The state Department of Land and Natural Resources paid federal regulators a six-figure fine for operating an illegal cesspool at the site of the former Kamokila Hawaiian Village in Kapaa.

Banned by the U.S. Environmental Protection Agency in 2005, large capacity cesspools like the one that had been servicing restrooms at the former Hawaiian cultural tour center on Kauai’s east side threaten to contaminate groundwater as they collect and release untreated raw sewage into the ground.

Since the ban went into effect, more than 3,600 large cesspools in Hawaii have been closed.
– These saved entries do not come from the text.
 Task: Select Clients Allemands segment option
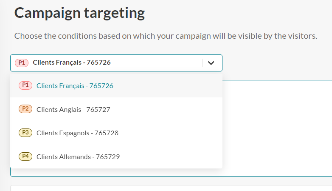pyautogui.click(x=116, y=157)
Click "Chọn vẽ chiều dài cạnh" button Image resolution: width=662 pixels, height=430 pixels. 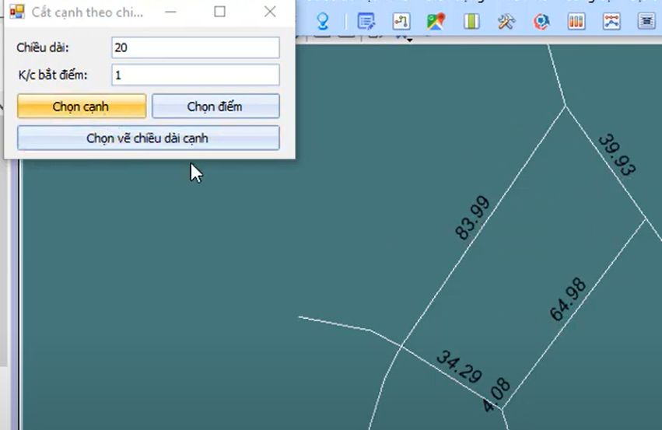[148, 138]
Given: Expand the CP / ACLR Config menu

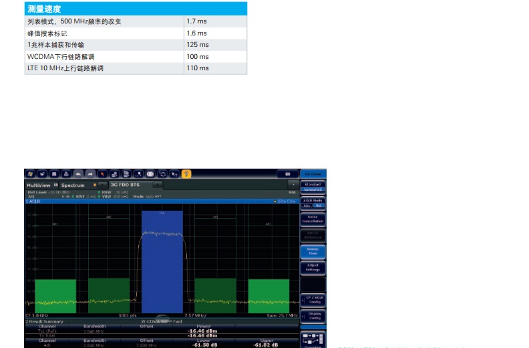Looking at the screenshot, I should point(313,299).
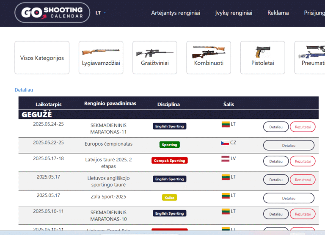Click the Detaliau link above the table
This screenshot has height=235, width=325.
24,90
But another 1,400 continue to operate.

The EPA said in a press release that the DLNR has properly shut down its cesspool at Kamokila Hawaiian Village and, as part of a settlement, the agency agreed to conduct an audit to determine whether there are other illegal cesspools in operation across its 1.3 million-acre landholdings.

The audit will help the EPA reach its goal of eliminating all illegal cesspools in Hawaii that have the potential to pollute important natural water sources, EPA Pacific Southwest Regional Administrator Martha Guzman said in a press release.

Earlier this year the DLNR ended its 60-year relationship with a Hawaiian family that had leased four acres from the agency to operate outrigger canoe excursions and cultural tours at Kamokila Hawaiian Village, according to KITV.